Comparing Proportions in R

Does random drug testing make high school athletes less likely to use drugs. One study looked a student athletes at two similar high schools in Oregon, one that used random drug testing and another that did not. Students participated in an anonymous survey where they were asked if they were using drugs. Here is the data from the study, put into a two-way table.

drugData = matrix(c(7,27,128,114),ncol=2,byrow=T)
colnames(drugData)=c('Random drug testing','No drug testing')
rownames(drugData)=c('Used drugs','Did not use drugs')
drugData
##                   Random drug testing No drug testing
## Used drugs                          7              27
## Did not use drugs                 128             114

A bar plot lets us see clearly that a higher proportion of athletes use drugs at the school without random drug testing. But is this difference statistically significant?

barplot(drugData,legend=T)

Proportions Test

In order to test the hypotheses:

  • \(H_0: p_\text{testing} = p_\text{no testing}\)
  • \(H_A: p_\text{testing} < p_\text{no testing}\)

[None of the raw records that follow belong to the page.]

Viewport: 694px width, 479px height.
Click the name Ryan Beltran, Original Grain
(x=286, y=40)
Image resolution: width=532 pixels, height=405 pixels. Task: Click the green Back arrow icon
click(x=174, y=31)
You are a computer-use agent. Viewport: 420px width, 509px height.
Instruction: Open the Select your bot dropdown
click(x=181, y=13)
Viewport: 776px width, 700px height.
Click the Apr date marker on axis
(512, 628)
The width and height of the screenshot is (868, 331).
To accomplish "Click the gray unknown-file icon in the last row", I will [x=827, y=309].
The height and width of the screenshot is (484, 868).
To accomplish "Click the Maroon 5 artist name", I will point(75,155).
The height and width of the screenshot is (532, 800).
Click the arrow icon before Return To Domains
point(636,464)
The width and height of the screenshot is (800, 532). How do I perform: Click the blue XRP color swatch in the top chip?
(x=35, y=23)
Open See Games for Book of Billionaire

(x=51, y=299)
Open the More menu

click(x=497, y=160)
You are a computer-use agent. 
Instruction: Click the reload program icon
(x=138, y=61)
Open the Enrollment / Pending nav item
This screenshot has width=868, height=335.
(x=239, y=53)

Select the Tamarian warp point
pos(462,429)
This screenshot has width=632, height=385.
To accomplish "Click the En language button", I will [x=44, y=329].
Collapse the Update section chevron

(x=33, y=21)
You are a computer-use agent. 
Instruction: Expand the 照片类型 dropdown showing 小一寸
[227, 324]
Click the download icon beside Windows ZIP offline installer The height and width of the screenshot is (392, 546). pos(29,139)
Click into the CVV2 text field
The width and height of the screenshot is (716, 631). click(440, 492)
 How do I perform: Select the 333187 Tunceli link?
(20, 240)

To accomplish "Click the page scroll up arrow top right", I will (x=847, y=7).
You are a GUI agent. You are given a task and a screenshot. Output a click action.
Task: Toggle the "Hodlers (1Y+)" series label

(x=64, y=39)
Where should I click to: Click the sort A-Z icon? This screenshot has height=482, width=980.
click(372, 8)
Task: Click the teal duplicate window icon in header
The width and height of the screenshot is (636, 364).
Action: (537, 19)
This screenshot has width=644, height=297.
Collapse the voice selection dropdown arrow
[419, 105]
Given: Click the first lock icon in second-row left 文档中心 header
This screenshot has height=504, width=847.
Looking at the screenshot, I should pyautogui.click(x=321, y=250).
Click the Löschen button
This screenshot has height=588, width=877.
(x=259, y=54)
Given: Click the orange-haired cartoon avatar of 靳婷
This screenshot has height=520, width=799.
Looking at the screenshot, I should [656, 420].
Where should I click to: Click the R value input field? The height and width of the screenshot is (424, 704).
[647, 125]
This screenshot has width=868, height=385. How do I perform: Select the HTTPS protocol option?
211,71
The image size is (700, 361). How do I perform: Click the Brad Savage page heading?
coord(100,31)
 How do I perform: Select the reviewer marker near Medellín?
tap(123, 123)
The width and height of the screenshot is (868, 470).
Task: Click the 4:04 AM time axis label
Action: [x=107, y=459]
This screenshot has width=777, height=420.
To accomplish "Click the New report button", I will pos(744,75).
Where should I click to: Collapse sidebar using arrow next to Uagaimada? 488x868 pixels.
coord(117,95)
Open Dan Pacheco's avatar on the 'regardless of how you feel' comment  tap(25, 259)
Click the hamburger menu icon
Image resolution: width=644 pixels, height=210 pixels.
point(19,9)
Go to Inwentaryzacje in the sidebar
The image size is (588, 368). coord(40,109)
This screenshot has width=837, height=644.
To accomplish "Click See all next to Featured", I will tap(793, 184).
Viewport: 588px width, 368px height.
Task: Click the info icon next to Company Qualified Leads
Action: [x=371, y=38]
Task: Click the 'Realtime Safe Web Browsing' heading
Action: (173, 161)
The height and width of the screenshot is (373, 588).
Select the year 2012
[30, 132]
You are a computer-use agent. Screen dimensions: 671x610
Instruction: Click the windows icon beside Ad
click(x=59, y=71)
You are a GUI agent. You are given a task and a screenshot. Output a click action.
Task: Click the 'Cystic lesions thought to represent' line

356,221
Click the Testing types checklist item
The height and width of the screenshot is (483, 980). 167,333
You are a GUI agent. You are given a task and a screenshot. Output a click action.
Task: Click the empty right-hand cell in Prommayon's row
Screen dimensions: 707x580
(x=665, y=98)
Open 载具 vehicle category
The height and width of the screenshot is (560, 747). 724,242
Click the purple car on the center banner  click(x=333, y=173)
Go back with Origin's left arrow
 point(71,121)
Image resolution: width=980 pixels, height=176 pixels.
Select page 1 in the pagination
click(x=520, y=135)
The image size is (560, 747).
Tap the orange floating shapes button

We use the R command prop.test().

prop.test(drugData,alternative="less")
## 
##  2-sample test for equality of proportions with continuity
##  correction
## 
## data:  drugData
## X-squared = 11.191, df = 1, p-value = 0.000411
## alternative hypothesis: less
## 95 percent confidence interval:
##  -1.0000000 -0.1805903
## sample estimates:
##    prop 1    prop 2 
## 0.2058824 0.5289256

As you can see, the results are very significant, so we can safely conclude that the difference in drug use at the two high schools is not a random fluke. We cannot assume that the difference is due to the drug testing. There might be other lurking variables that could be causing the difference. Can you think of any possible confounding variables (i.e., lurking variables that are associated with both drug use and whether a school uses random drug testing)?